__What to do__:
This exercise calls for every line of the data below with the string "width" in it.

__Records to use__:
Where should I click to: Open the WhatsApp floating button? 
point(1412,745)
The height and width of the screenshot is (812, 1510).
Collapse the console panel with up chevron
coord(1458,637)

---

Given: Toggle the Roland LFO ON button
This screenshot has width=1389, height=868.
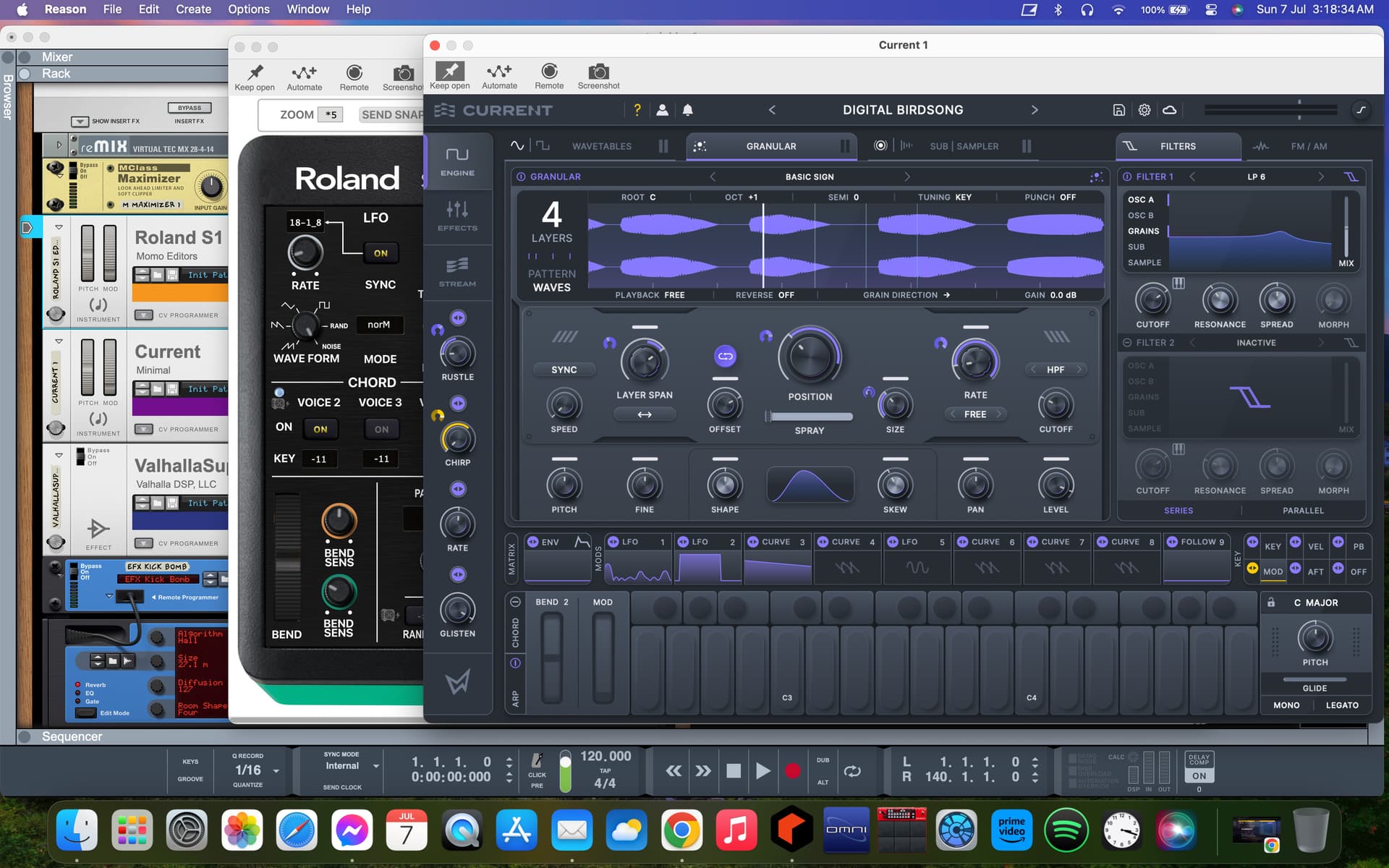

--

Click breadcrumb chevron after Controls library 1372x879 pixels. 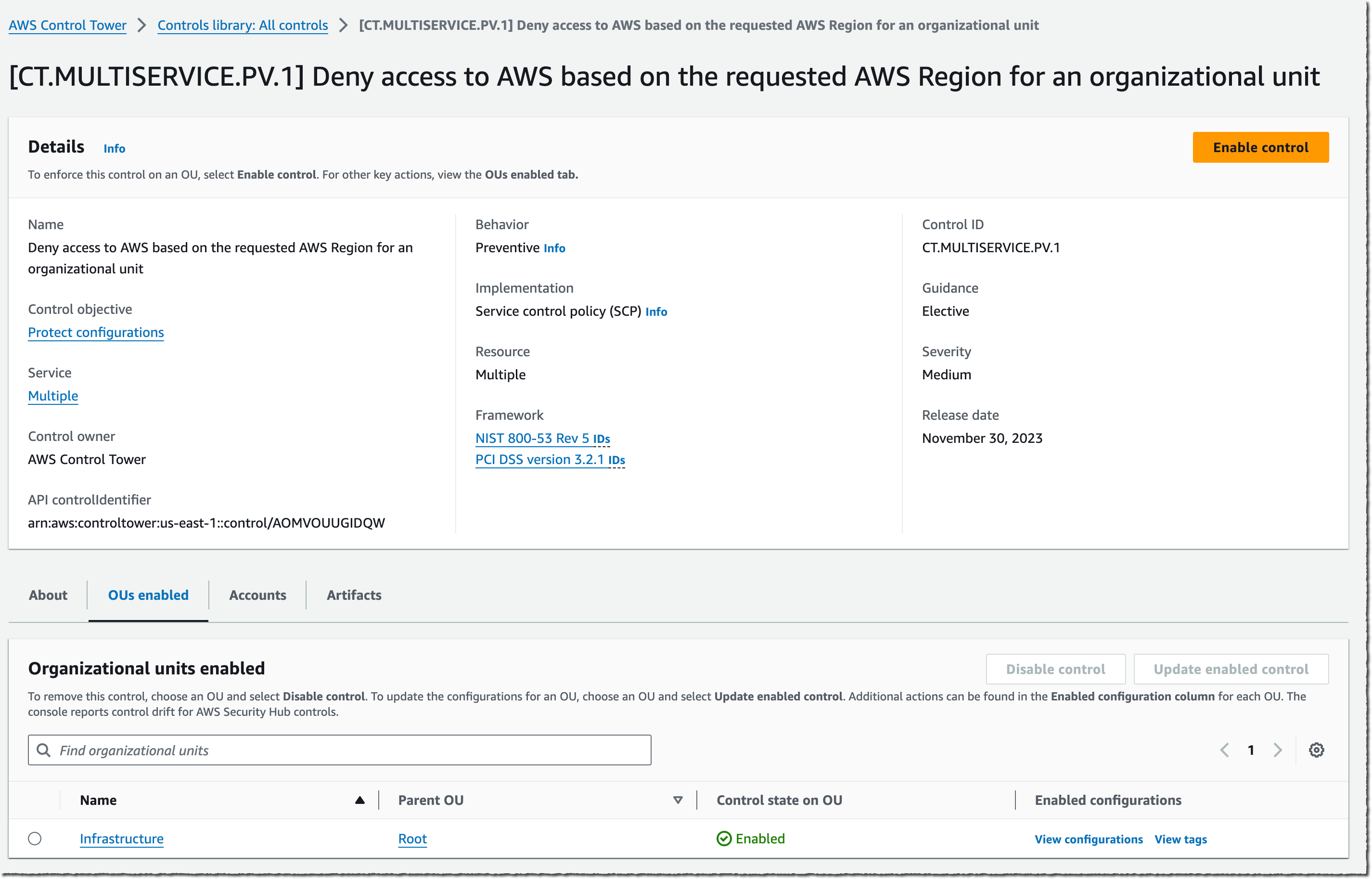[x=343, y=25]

__Answer__:
The height and width of the screenshot is (812, 1510).
This screenshot has width=1389, height=868.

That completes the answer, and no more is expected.